As part of our Docker journey we have used Docker to build our code. The resulting images also allow us to deploy in a few different yet standard (to our company) ways. The problem that we have run into is that it requires decent knowledge of how Docker works to introduce changes that would require an update to any of the Dockerfiles. It leads to a less than stellar developer experience in a world where a lot of our developers believe it should be automated.
During that investigation we came across the Microsoft backed C# project to generate Docker images using MSBuild and felt it was a great way to approach the auto generation problem. Upon further investigation we found that it builds locally and copies the binaries into an image rather than building the code and creating a final stage for deployments. This repository is mainly outlining our point of view on why we want to keep building code in Docker and why we want to auto generate Dockerfiles.

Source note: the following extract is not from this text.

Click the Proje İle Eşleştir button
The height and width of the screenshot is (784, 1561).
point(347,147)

Below is the dependency structure of the projects in this repository.
In an optimized build pipeline you would expect Api.csproj and Extensions.csproj to be built in parallel. As soon as Extensions.csproj is completed then Console.csproj and Extensions.Tests.Unit.csproj would be run in parallel.
In Docker you have to copy all of the necessary files to perform these operations. In addition to that you also have to keep in mind the order of operations that you should introduce things or split them up into stages to make sure you take advantage of the Docker cache. You're almost always in a constant battle.

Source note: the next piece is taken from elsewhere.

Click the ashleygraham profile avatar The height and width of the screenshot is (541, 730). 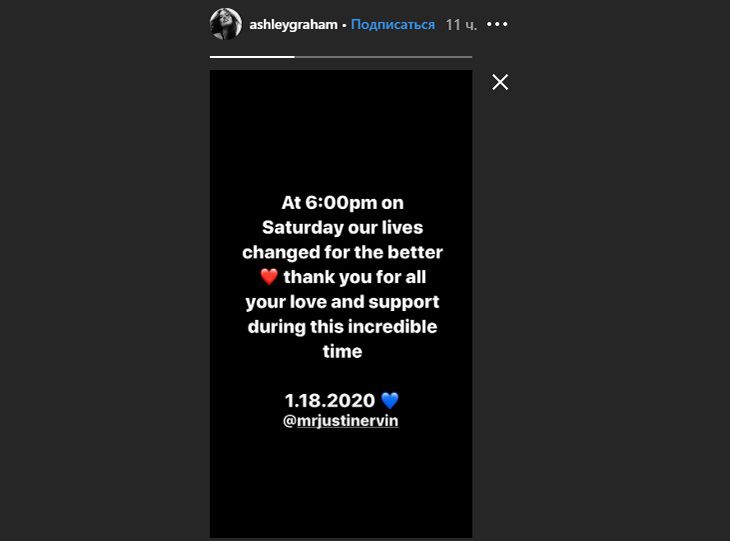click(x=225, y=24)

Making things easy results in inefficient caching. Making things efficient results in a more difficult developer experience.
We used to follow the make things efficient but make the developer experience difficult. Over time we swapped to make things easy and sacrifice efficient caching and builds. It doesn't feel like we should have to sacrifice in either direction though.
So how do we prevent sacrificing one of the two? We don't want our developers to have to worry about updating Dockerfiles if they make changes to the repository. We also want the significant caching efficiencies that Docker could provide to us (in additon to all of the other Docker benefits).
Naturally we looked at the Solution file and how it gives us a graph of everything required to build. Further peeking into the Project (csproj) files gives you even more context into what is required to build. The combination of all of that information should allow us to auto generate Dockerfiles that take advantage of the caching, outputs Docker images that are applicable to our needs, and it completely negates the need for our developers to make changes to Dockerfiles.
So do we want to expose a tool that autogenerates the Dockerfiles and check them in? We lean towards not doing that. Our developers shouldn't have to care about what the Dockerfiles look like unless they really need to know. So provide an easy way to reproduce but don't introduce a never ending merge conflict nightmare. We use Cake, so it would be easy to auto generate the Dockerfiles as the first step. It naturally provides the ability to only run that step if a developer wants to see what is going on under the hood.
How do we take advantage of the caching though? We leverage Nerdbank.GitVersioning which allows us to version every project that we have. We can also use the version for the Docker image tag. Pairing that with Docker's ability to pull and build on cache miss you put yourself in a position where your Docker registry could act as a distributed cache for your build. This is something that is sorely missing in the C# world to make sure larger repositories stay quick.
Not only are the builds going to be quicker on average but you also naturally gain test impact analysis at the project level. If nothing about the test projects dependency hasn't changed then it should be possible to avoid running those tests altogether. We already have internal tooling to do this for our CI/CD pipeline today but gaining this by default would be great.
All that said this is what we believe to be possible. We still need to do a proof of concept, verify everything works as expected, etc.
We've run into many different scenarios where building and testing on the same OS would give us more confidence. Some examples below:
- Builds on Windows. Runs correctly on Windows. Runs incorrectly on Linux.
- Builds on Windows. Fails to build on Mac.
It would simply be much nicer to perform separate builds for the different environments we want to support and we'd be able to do that with ease because all the host machines would need is Docker and the .NET SDK installed.
AFAIK building the code in Docker and using multi-stage builds to generate smaller images for the runtime application is best practice. We'd prefer to stay that route because when updates to technologies happen they keep people who follow best practices in mind. Those who do not are typically left in a tough position.
We want build normalization across all environments. If I'm a developer who needs to debug and reproduce how code made it to Production they should be able to do that.
It takes time to spin up new machines. Time to spin up the machine, time to install the software, time to verify and test the machine, etc. Being able to handle everything in Docker and reduce the number pre-requirements for a host machine down to Docker and the .NET SDK is huge for us. We can also take advantage of all of the Docker image security scanning available.